- _Materials provided_
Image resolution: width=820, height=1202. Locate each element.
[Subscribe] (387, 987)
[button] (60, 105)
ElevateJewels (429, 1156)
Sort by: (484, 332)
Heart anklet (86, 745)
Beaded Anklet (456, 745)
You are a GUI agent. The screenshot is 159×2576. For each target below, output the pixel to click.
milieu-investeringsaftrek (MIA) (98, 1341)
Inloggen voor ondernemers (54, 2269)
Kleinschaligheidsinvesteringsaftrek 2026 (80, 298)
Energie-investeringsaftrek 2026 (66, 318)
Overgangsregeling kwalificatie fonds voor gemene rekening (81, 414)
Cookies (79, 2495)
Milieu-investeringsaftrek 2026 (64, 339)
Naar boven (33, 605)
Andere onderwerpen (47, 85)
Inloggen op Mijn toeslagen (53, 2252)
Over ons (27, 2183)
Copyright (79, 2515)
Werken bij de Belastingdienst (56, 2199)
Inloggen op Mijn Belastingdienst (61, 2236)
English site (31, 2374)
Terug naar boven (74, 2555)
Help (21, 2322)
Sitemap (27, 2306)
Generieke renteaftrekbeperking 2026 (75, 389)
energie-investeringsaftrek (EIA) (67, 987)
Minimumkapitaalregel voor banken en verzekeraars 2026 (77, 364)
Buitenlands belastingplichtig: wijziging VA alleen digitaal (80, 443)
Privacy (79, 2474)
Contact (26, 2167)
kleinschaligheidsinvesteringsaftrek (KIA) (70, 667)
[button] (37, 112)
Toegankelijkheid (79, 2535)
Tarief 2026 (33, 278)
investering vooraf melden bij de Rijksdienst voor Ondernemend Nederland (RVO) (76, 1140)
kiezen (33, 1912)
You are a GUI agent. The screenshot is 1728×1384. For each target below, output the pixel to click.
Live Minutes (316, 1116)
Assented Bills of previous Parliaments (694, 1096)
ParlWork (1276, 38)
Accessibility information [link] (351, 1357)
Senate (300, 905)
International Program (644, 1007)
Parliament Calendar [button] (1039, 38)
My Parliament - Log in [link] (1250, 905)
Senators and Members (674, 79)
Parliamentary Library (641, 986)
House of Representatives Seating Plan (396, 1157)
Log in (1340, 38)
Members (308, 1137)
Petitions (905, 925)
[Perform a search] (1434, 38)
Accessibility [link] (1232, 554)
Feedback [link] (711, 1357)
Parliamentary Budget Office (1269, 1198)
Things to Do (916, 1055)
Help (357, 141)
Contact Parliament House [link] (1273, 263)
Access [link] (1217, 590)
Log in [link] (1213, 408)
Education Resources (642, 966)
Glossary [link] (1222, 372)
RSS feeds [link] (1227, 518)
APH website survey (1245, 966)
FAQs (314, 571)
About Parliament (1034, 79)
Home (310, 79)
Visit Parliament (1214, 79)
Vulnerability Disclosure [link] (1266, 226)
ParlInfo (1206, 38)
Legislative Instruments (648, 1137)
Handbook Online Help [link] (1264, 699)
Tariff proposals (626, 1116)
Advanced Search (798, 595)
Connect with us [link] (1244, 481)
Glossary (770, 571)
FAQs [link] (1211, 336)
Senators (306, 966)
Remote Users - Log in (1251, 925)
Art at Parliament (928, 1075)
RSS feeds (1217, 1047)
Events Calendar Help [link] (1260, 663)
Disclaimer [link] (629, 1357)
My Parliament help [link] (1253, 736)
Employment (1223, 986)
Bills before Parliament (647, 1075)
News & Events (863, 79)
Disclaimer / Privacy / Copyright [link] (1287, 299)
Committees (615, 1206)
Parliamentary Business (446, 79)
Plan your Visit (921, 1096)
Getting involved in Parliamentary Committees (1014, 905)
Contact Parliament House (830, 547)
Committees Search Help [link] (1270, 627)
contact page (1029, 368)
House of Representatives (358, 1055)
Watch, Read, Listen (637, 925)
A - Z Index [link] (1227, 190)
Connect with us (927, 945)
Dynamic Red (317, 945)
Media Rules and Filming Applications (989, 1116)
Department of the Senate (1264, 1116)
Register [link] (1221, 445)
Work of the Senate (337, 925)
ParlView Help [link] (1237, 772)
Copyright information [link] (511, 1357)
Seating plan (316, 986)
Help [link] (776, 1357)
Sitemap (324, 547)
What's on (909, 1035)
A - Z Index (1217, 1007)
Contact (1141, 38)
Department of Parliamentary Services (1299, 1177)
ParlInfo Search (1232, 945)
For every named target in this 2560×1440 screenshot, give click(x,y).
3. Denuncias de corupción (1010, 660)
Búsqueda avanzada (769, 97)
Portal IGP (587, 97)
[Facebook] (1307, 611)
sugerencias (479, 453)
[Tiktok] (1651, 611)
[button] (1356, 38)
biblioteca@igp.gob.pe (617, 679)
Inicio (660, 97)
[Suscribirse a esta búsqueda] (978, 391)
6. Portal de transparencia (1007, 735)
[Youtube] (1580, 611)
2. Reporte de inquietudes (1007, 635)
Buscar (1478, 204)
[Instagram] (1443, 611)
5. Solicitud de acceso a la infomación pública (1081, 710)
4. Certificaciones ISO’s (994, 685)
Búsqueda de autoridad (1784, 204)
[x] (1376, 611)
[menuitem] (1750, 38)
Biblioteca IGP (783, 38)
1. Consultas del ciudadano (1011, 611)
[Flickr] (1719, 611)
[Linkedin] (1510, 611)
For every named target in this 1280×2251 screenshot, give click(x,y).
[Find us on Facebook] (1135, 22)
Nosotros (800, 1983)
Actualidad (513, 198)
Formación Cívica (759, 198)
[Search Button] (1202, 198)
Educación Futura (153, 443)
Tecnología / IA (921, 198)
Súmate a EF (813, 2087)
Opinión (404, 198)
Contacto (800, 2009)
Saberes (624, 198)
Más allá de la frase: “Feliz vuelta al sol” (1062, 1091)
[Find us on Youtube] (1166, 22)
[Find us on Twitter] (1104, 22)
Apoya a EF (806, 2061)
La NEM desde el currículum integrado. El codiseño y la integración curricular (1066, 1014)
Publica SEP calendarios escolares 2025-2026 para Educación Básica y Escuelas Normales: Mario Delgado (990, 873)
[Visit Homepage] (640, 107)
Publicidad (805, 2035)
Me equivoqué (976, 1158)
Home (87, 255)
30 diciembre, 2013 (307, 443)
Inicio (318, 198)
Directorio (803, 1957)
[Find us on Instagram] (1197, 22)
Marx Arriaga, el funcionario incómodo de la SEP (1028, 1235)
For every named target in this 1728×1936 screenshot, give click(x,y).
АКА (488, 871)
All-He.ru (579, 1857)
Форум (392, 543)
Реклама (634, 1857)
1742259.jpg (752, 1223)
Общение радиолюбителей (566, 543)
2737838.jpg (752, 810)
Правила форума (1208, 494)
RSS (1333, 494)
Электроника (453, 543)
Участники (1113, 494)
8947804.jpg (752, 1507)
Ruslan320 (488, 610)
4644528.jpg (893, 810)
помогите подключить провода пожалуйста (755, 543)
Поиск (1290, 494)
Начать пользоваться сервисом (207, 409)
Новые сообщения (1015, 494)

- _Activity_
Lines that include the word "Committees" are to be extracted from the data above.

- _Solution to this exercise_
Committees (615, 1206)
Getting involved in Parliamentary Committees (1014, 905)
Committees Search Help [link] (1270, 627)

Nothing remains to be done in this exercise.